- **AIM OF THE TASK**: Could you set down exactly the lines in the records below between the line holding "Image resolution: width=917" and the line holding "Given: Open the Douyin", inclusive?

- **MATERIAL SUPPLIED**:
----------

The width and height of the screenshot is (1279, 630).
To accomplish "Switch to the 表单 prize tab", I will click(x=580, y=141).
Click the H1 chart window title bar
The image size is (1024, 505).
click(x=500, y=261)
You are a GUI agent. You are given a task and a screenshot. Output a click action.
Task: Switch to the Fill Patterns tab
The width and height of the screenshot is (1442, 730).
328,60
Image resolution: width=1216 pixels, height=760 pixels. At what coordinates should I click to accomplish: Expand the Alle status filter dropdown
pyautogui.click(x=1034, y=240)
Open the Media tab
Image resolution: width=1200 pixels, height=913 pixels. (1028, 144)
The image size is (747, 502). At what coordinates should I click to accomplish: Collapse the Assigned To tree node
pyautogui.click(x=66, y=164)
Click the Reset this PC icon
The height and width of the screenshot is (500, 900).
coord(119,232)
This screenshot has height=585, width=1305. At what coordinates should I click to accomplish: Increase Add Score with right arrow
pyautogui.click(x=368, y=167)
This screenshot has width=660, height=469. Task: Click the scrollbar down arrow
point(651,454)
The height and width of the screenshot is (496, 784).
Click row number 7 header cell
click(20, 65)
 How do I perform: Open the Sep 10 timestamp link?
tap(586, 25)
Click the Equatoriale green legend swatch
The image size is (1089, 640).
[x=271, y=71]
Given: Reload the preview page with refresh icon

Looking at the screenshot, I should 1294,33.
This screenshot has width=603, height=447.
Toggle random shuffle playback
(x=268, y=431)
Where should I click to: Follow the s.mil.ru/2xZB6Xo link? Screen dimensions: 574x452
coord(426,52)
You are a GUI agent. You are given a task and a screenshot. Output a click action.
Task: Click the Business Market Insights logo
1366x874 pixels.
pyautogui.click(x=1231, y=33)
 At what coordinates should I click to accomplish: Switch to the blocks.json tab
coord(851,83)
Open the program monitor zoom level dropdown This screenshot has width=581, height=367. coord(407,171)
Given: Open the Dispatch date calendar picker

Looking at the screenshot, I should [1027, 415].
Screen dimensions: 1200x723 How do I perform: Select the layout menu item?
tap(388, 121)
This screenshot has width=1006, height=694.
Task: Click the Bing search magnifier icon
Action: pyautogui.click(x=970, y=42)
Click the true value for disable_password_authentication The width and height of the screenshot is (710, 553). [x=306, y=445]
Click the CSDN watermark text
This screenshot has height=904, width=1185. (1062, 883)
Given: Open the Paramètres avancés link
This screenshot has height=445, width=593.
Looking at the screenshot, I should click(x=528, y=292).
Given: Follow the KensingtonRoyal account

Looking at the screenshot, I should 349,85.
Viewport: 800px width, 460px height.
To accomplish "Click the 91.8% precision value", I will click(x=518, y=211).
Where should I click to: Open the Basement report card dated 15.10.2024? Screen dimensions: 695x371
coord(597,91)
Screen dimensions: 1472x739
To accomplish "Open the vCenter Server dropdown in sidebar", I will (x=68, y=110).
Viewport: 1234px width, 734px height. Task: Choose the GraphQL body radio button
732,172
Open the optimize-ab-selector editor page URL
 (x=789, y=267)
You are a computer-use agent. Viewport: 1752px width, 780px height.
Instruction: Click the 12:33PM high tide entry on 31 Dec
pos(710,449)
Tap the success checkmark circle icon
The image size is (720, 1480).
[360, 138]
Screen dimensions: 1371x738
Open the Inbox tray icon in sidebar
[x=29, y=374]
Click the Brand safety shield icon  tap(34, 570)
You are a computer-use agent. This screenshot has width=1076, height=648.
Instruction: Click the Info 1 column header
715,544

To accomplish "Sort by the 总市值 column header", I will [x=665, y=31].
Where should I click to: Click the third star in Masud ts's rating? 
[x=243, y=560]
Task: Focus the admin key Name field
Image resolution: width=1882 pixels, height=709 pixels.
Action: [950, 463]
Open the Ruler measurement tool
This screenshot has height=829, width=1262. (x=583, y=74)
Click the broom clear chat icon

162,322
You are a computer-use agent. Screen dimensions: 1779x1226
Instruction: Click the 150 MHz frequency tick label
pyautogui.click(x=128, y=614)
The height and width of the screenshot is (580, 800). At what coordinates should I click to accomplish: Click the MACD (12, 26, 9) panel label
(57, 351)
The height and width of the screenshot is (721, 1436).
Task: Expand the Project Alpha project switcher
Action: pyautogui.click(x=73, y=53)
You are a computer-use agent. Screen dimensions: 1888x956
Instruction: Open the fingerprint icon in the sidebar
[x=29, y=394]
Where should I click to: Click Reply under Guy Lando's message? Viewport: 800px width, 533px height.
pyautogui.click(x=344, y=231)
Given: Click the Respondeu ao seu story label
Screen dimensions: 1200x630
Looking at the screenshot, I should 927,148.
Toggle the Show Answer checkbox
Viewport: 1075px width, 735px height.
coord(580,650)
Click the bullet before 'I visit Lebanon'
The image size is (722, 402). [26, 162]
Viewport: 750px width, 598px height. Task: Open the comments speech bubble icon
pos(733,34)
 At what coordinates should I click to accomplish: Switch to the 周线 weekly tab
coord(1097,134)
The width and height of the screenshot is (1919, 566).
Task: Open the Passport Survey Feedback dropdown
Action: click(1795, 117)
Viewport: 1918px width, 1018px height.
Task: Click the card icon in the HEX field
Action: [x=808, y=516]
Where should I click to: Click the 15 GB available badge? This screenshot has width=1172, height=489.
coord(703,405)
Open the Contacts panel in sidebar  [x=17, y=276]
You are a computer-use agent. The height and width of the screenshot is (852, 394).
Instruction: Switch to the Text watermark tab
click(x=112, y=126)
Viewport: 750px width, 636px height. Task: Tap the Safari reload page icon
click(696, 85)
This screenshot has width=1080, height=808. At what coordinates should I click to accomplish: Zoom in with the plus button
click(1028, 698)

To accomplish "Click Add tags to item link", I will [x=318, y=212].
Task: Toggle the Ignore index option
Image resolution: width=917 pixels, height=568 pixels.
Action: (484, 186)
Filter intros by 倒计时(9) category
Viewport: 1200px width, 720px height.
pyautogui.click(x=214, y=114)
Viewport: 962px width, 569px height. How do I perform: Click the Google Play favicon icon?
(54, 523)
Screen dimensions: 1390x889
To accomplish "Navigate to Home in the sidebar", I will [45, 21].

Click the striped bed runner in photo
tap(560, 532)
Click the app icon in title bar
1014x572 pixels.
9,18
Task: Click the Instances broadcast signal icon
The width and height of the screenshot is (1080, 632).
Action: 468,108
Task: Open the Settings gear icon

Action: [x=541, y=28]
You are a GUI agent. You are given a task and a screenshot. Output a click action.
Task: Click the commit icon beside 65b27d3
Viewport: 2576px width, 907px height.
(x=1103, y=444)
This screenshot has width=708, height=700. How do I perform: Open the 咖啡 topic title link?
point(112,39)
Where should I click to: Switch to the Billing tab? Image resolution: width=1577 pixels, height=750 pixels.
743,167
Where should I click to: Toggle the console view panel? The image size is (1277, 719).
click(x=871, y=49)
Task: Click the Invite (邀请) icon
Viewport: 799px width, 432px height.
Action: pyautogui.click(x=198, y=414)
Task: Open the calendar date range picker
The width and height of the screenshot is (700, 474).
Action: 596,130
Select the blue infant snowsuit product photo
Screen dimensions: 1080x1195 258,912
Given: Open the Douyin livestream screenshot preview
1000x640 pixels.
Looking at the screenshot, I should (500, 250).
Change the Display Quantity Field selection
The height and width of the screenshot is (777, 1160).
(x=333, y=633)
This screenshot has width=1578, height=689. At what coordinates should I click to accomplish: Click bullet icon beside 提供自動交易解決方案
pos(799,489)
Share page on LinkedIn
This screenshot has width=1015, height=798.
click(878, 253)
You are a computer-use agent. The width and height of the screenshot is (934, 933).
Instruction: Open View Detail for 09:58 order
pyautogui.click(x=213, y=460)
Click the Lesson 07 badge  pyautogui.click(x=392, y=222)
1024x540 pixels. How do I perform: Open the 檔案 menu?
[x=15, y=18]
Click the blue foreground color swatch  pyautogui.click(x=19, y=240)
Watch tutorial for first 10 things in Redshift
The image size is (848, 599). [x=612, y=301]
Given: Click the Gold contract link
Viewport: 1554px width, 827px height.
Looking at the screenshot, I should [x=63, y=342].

----------

- **WRITTEN SOLUTION**:
Image resolution: width=917 pixels, height=568 pixels.
Action: (484, 186)
Filter intros by 倒计时(9) category
Viewport: 1200px width, 720px height.
pyautogui.click(x=214, y=114)
Viewport: 962px width, 569px height. How do I perform: Click the Google Play favicon icon?
(54, 523)
Screen dimensions: 1390x889
To accomplish "Navigate to Home in the sidebar", I will [45, 21].

Click the striped bed runner in photo
tap(560, 532)
Click the app icon in title bar
1014x572 pixels.
9,18
Task: Click the Instances broadcast signal icon
The width and height of the screenshot is (1080, 632).
Action: 468,108
Task: Open the Settings gear icon

Action: [x=541, y=28]
You are a GUI agent. You are given a task and a screenshot. Output a click action.
Task: Click the commit icon beside 65b27d3
Viewport: 2576px width, 907px height.
(x=1103, y=444)
This screenshot has width=708, height=700. How do I perform: Open the 咖啡 topic title link?
point(112,39)
Where should I click to: Switch to the Billing tab? Image resolution: width=1577 pixels, height=750 pixels.
743,167
Where should I click to: Toggle the console view panel? The image size is (1277, 719).
click(x=871, y=49)
Task: Click the Invite (邀请) icon
Viewport: 799px width, 432px height.
Action: pyautogui.click(x=198, y=414)
Task: Open the calendar date range picker
The width and height of the screenshot is (700, 474).
Action: 596,130
Select the blue infant snowsuit product photo
Screen dimensions: 1080x1195 258,912
Given: Open the Douyin livestream screenshot preview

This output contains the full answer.